Um deles foi o sistema de som para motos e bicicletas, desenvolvido para atender o comportamento do motoboy brasileiro e hoje exportado. Outro foi a linha PartyBox, de caixas grandes com luzes coloridas e som potente.
“A Harman dizia que aquilo não era produto para a JBL. Hoje, temos mais de 60% do market share global nesse segmento”, afirma o executivo.
O crescimento da marca no Brasil foi exponencial.
“No início era devagar, mas quando embalou, virou uma avalanche”, diz Kniest.
Hoje, a Harman tem mais de 15.000 pontos de venda no país, além de operar canais próprios de e-commerce e distribuição. “A JBL virou sinônimo de caixinha Bluetooth. Tem gente que nem fala o nome da categoria, só diz JBL.”
Esse domínio se reflete também na participação da operação brasileira dentro da estrutura global da Harman.
No segundo trimestre de 2025, a empresa teve receita global de 3,8 trilhões de wons, com alta de 12% sobre o trimestre anterior. Em 2024, o faturamento foi de 14,9 trilhões de wons, o equivalente a 56,5 bilhões de reais. Boa parte desse avanço veio do mercado de áudio consumer.
A fábrica de Manaus, que começou com 50 funcionários, hoje tem mais de 500.

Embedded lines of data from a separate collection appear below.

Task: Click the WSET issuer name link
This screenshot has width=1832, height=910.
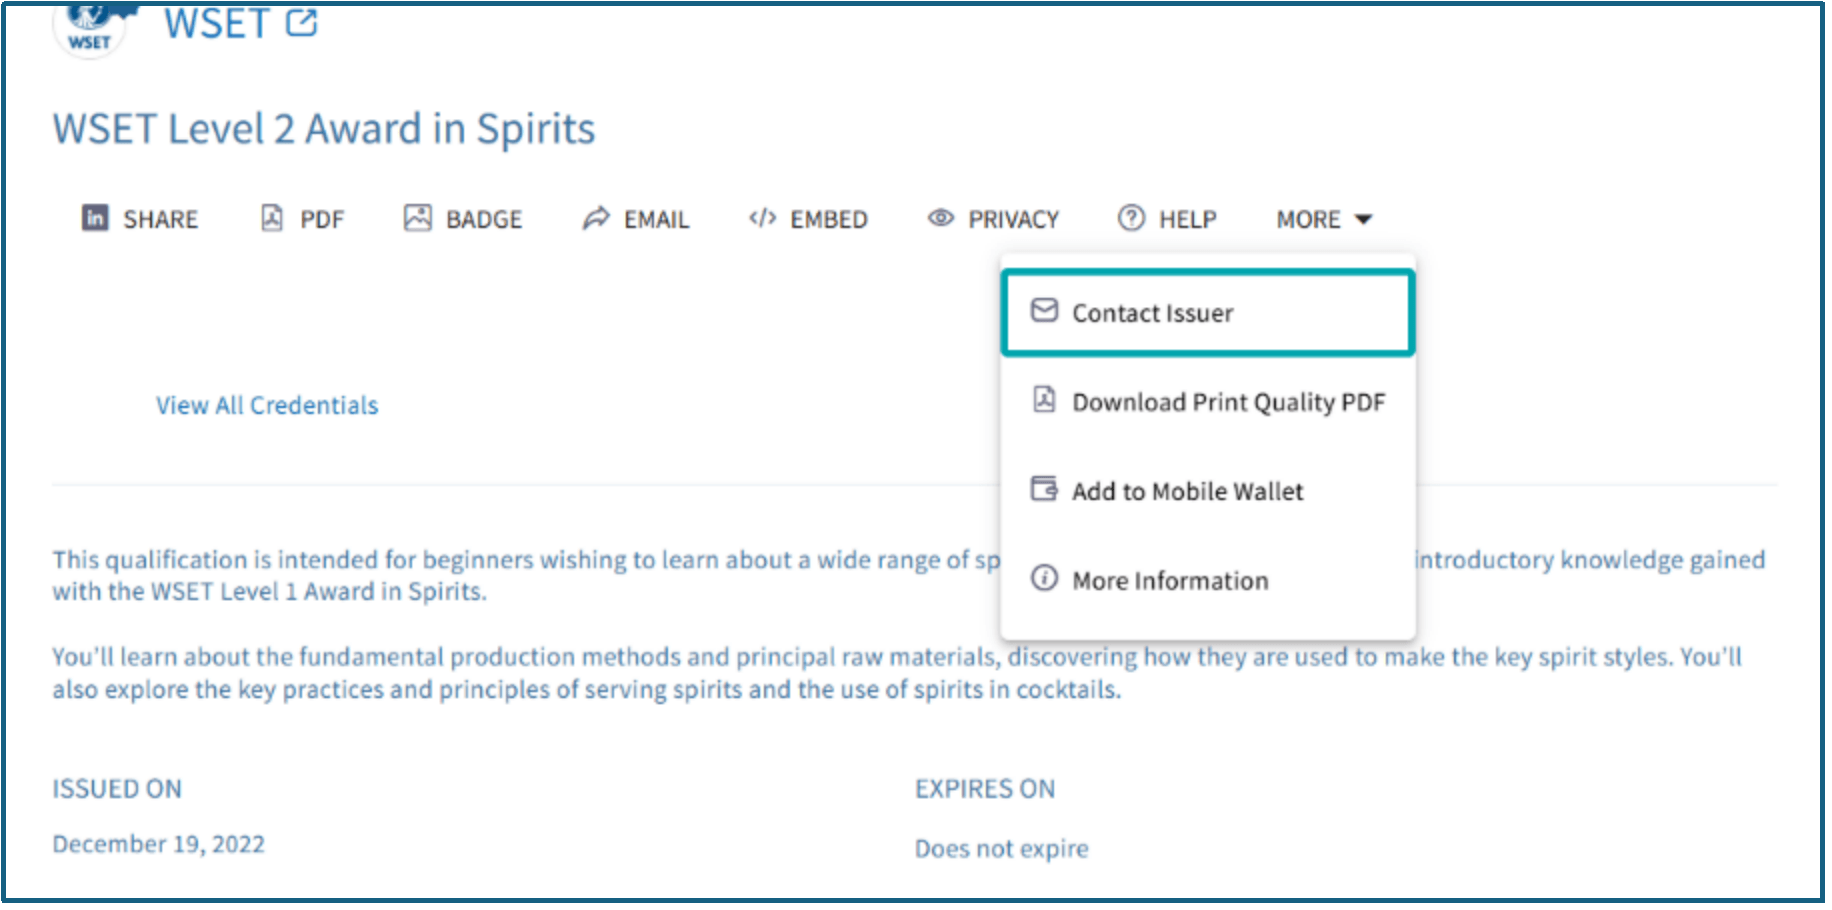Action: point(216,24)
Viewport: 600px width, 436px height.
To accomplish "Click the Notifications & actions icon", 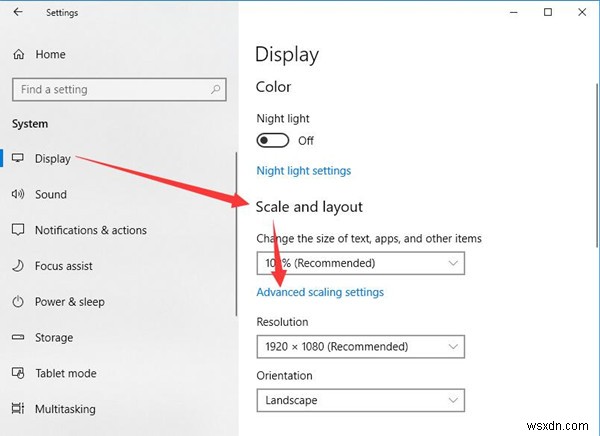I will click(x=18, y=230).
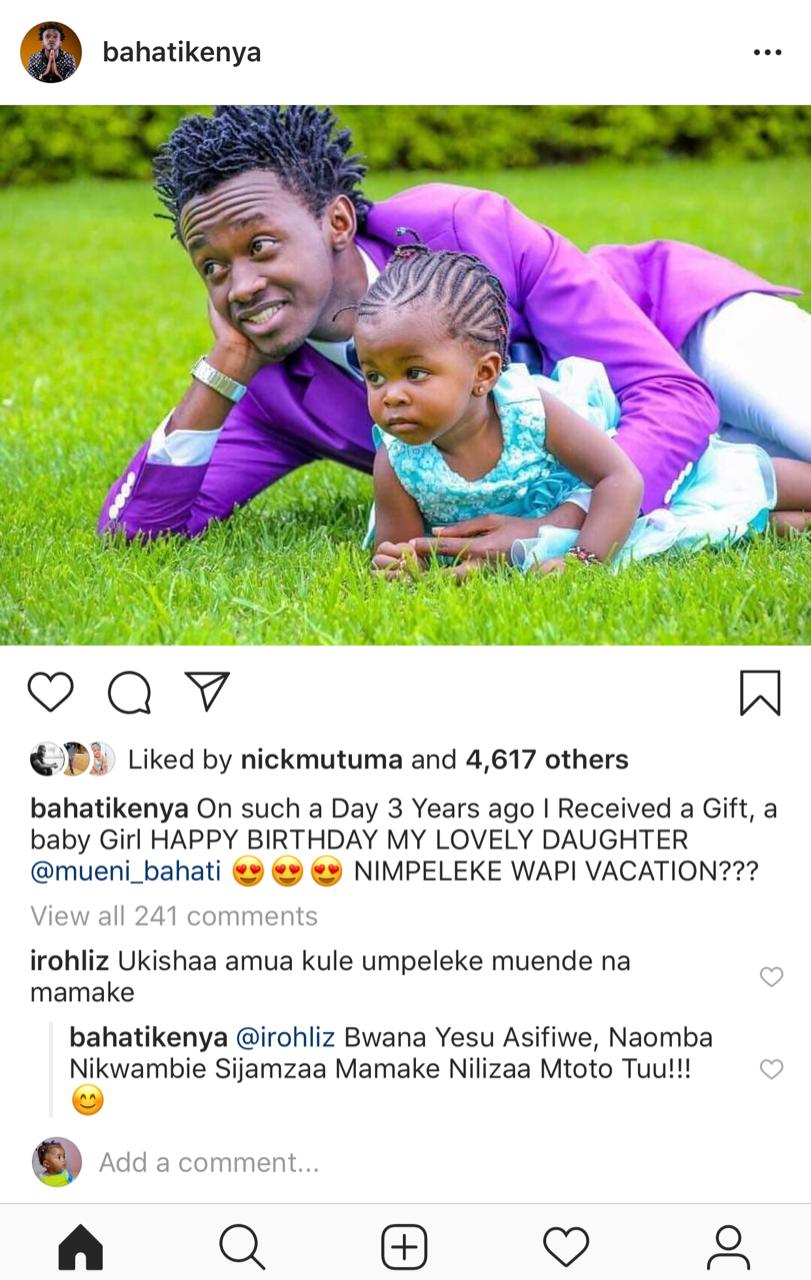The image size is (811, 1280).
Task: Open the Profile tab person icon
Action: coord(728,1247)
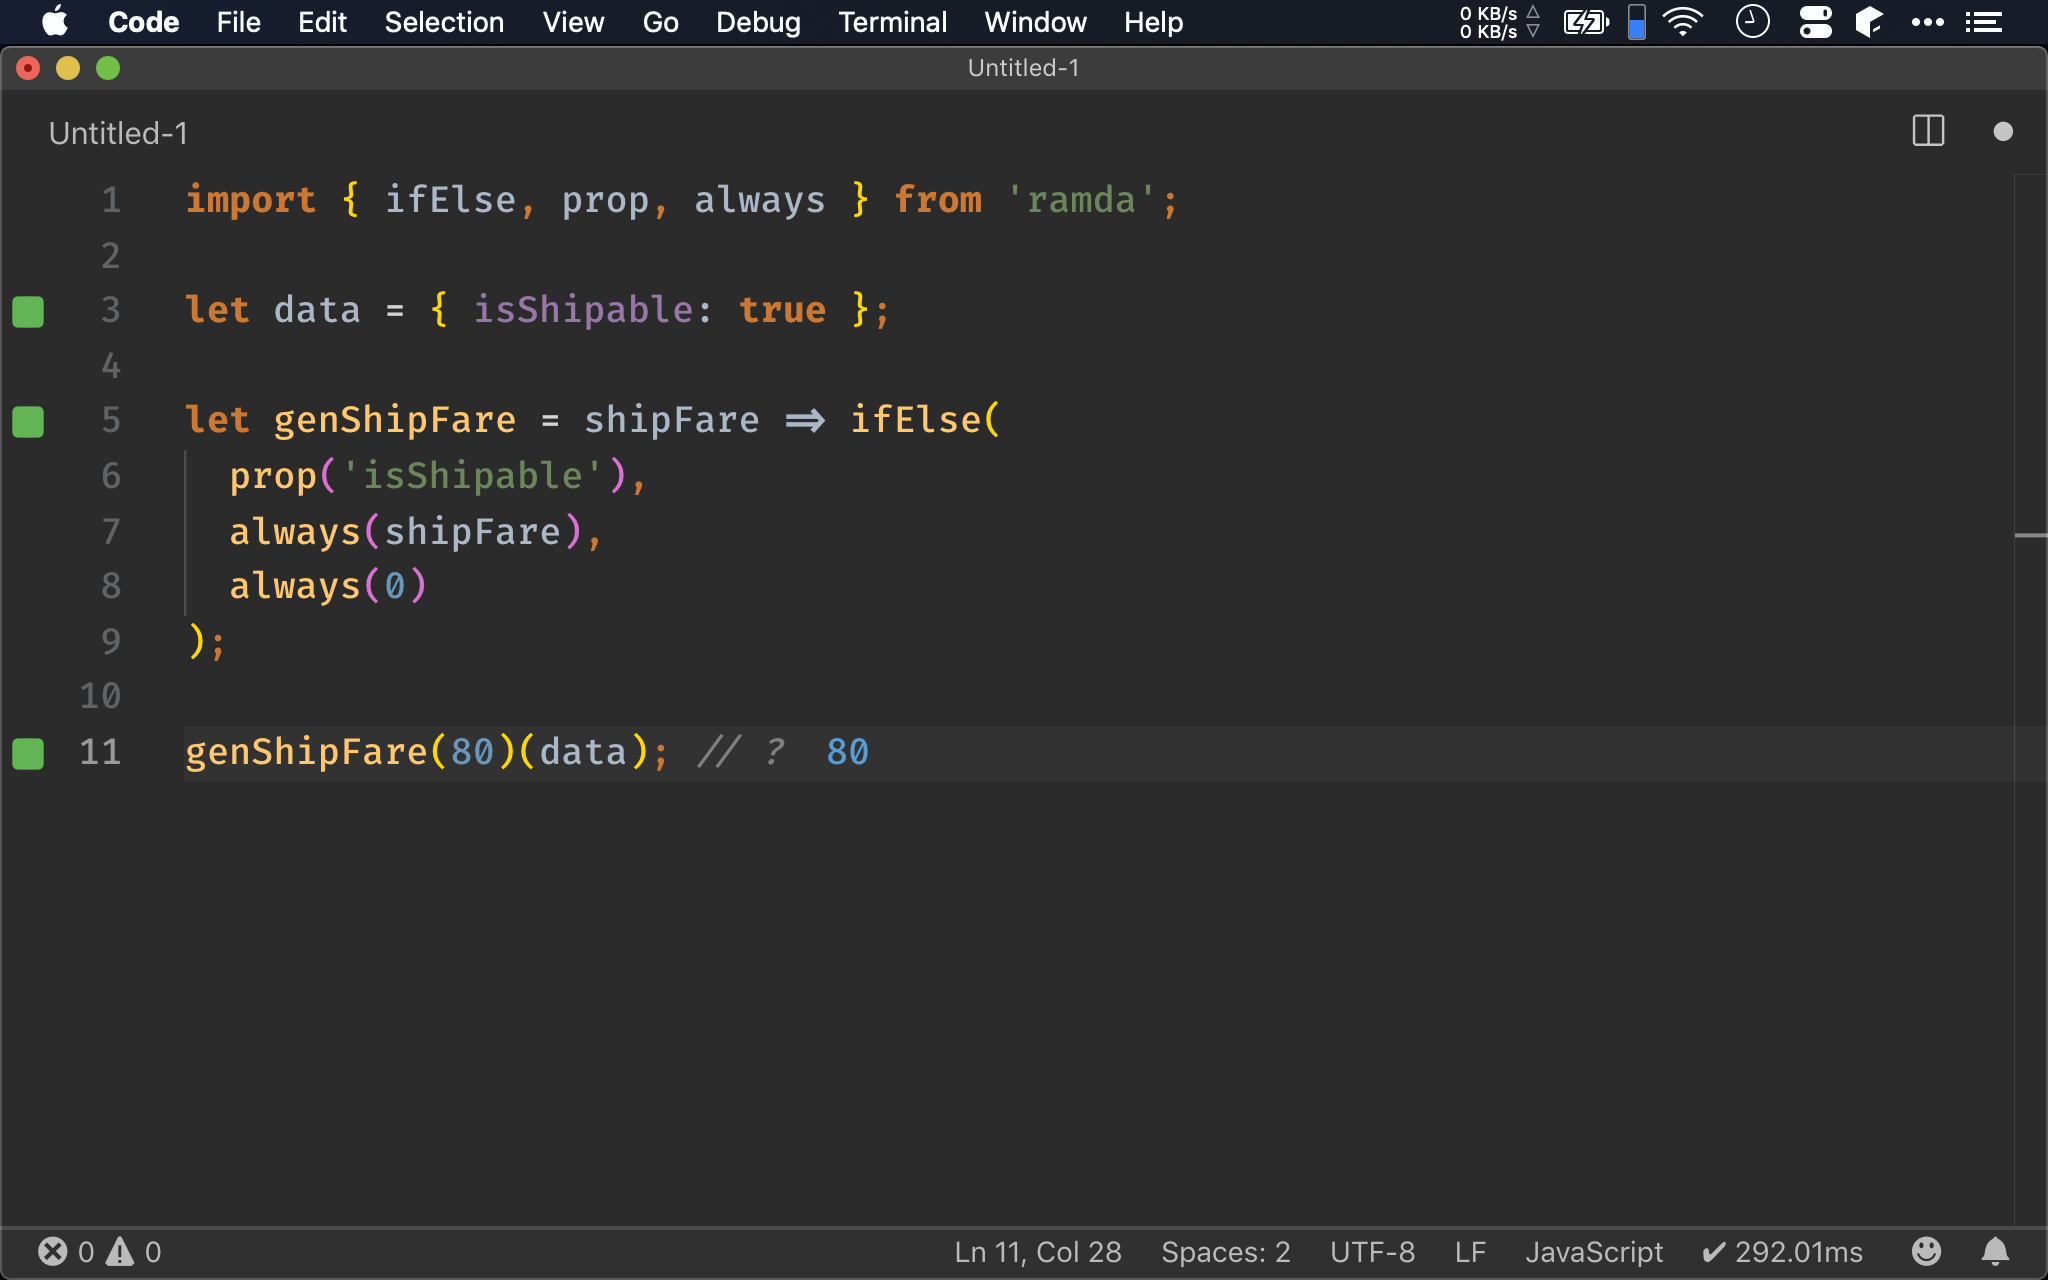
Task: Toggle the green breakpoint on line 11
Action: click(x=31, y=751)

É lá que são produzidos modelos como a Boombox 3, PartyBox Encore e, a partir de 2026, a Boombox 4 e os novos fones gamer Quantum. “Manaus virou nosso polo de flexibilidade e inovação. Ali conseguimos montar, adaptar e lançar produtos com agilidade e competitividade fiscal”, diz Kniest.
A escolha da capital amazonense como centro produtivo se justifica: por estar na Zona Franca, a Harman consegue oferecer preços mais acessíveis e competir com importados e piratas.

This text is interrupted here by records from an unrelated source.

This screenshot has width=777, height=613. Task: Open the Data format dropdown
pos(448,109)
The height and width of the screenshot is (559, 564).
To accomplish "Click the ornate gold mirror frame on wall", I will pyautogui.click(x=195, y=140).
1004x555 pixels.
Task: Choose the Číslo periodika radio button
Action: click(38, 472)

“Hoje conseguimos vender no Brasil por preços semelhantes aos dos EUA. Isso ajuda a combater o mercado ilegal e democratizar o acesso”, afirma.

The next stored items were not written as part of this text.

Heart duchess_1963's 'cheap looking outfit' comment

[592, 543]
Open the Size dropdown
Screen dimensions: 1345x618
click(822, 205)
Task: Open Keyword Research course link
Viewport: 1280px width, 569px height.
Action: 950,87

Liderar o mercado, no entanto, tem seu custo. Um dos maiores desafios da Harman no Brasil é a pirataria.
“Somos constantemente copiados. Às vezes, inspiram-se demais”, diz o presidente. “É ruim, mas é melhor lidar com isso do que ter problema de vendas. É a dor da liderança.”
Além da falsificação, a empresa também enfrenta o chamado “descaminho” — a entrada ilegal de produtos originais no país sem o pagamento de impostos.
“Perde o consumidor, que compra um produto sem garantia, e perde a sociedade, que deixa de arrecadar”, afirma.
A Harman colabora com a Receita Federal, Polícia Federal e Procon para fiscalizar e coibir a prática.
Para continuar crescendo mesmo com 83% do market share, a estratégia agora é aumentar o acesso.
“O nosso consumidor começa com um modelo básico, depois quer outro para a piscina, outro para levar na bike, outro com mais potência. Ele começa a fazer coleção de JBL”, diz Kniest.
A empresa também trabalha para baratear as tecnologias premium e oferecê-las em linhas mais acessíveis.
A entrada na categoria de headphones produzidos no Brasil é parte dessa expansão.
“Vamos começar pelo gamer, que é um público exigente e que já nos deu volume. Mas queremos ampliar para outras linhas no futuro”, afirma. O investimento vai incluir aumento de turnos, ampliação fabril e homologação da nova linha junto à Suframa.
A meta é clara: manter o Brasil no centro do mapa da JBL global.
“Não somos só uma operação importante. Somos referência. Hoje, o nosso padrão de execução é copiado em outras regiões”, diz o CEO. “E estamos só começando.”